Several potential mechanisms by which restriction factors inhibit infection at a very early postentry phase could be envisaged, including ubiquitination and proteasome-mediated degradation of capsid components. Notably, a RING domain at the amino terminus of TRIM5 proteins has been shown to exhibit self-ubiquitination activity (
30). Previous studies demonstrated a requirement for the RING domain for full TRIM5α activity (
10,
17,
25) but could not distinguish whether it is required for capsid recognition or for secondary activities associated with restriction. Because TRIM-CypA carries an autonomous CA-binding domain (CypA), that should not, in principle, require the RING domain for capsid recognition, we tested the HIV-1-restricting activity of full-length and δRING versions of C-terminally HA-tagged TRIM-CypA. Each protein was stably expressed at equivalent levels in MDTF cells (Fig. ) and was similarly localized in a diffuse or fine punctate pattern in the cytoplasm (Fig. ). As expected, TRIM-CypA inhibited vesicular stomatitis virus G (VSV-G)-pseudotyped HIV-1 vector infection by about 40-fold but did not inhibit infection by HIV-1(SIV CA) (Fig. ). The δRING TRIM-CypA protein also specifically inhibited HIV-1 infection, albeit modestly (approximately fourfold). Thus, TRIM5 proteins lacking the RING domain can be weak restriction factors, but as is the case in TRIM5α restriction of HIV-1 or MLV, the RING domain is required for full activity.

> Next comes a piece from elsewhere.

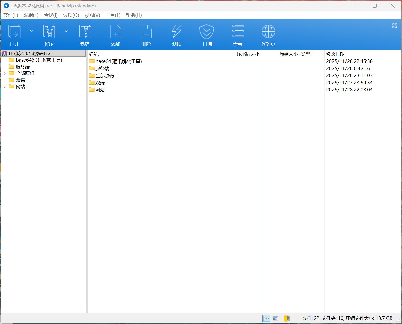Click the Scan (扫描) shield icon
Screen dimensions: 402x324
pyautogui.click(x=207, y=32)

Therefore, to address whether ubiquitination and proteasome activities are required for TRIM-CypA restriction, we took two approaches. The first employed a mutant of Chinese hamster E36 cells, termed Ts20, which carries a temperature-sensitive allele of the sole ubiquitin-activating (E1) enzyme in mammals, which is fully active at 30°C but completely inactivated within 1 h at 40°C (
12). While incubation of Ts20 cells above 40°C has been shown to inactivate E1, block de novo ubiquitination activity, and inhibit ubiquitin-dependent processes (
12,
27), we adopted a more stringent Western blot assay to monitor E1 protein depletion. Incubation of Ts20 cells but not control wild-type E36 cells at 42°C resulted in nearly complete removal of E1 protein within 3 h (Fig. ). Conversely, engineered expression of TRIM-CypA or TRIM5α was only marginally affected, if at all (Fig. ). Incubation of Ts20 or E36 cells at 42°C for 3 h followed by challenge with a VSV-G-pseudotyped HIV-1 vector for 2 h resulted in a severalfold increase in infection, but this was independent of the presence or absence of E1 or TRIM-CypA (Fig. ) and also occurred to some extent with unrestricted HIV-1(SIV CA) (Fig. ). Indeed, TRIM-CypA conferred strong (>40-fold) and specific resistance to HIV-1 at either 30°C or 42°C (Fig. ). A similar experiment carried out using E36 and Ts20 cells expressing human TRIM5α showed that N-MLV-specific restriction by human TRIM5α is also efficient in the absence of E1 (Fig. ).
A second approach was to treat target cells with a proteasome inhibitor, lactacystin. As was previously reported (
5,
22), proteasome inhibition caused modest enhancement of HIV-1 infection under nonrestricting conditions (Fig. ). However, treatment of OMK target cells with clastolactacystin-β-lactone for 1 h prior to, 2 h during, and 1 h after challenge with VSV-G-pseudotyped HIV-1 (4 h total treatment) failed to influence restriction in OMK cells endogenously expressing TRIM-CypA (Fig. ) or MDTF cells engineered to express TRIM-CypA-HA (data not shown). To verify that proteasome activity was inhibited by clastolactacystin-β-lactone treatment of OMK cells, they were transfected with plasmids expressing HA-tagged ubiquitin (
29) or HIV-1 integrase, an unstable proteasome substrate (
14). Subsequent clastolactacystin-β-lactone treatment, for 1 h or 4 h, resulted in the marked accumulation of high-molecular-weight HA-ubiquitin conjugates that would normally be removed as a result of proteasome activity (Fig. ). Similarly, expression of HIV-1 integrase (which bears an N-terminal Phe residue and, because of the N-end rule, is rapidly degraded by proteasomes [
14]) was markedly stabilized by 4 h of clastolactacystin-β-lactone treatment of OMK cells (Fig. ). Conversely, expression of a relatively stable protein (GFP) was unaffected (Fig. ). Thus, we conclude that while full TRIM-CypA restriction activity requires the RING domain, neither an E1 enzyme nor active proteasomes appear essential. However, we cannot definitively exclude the possibility that long-lived ubiquitin-E2 conjugates and ubiquitin-dependent but proteasome-independent mechanisms might have a role in restriction.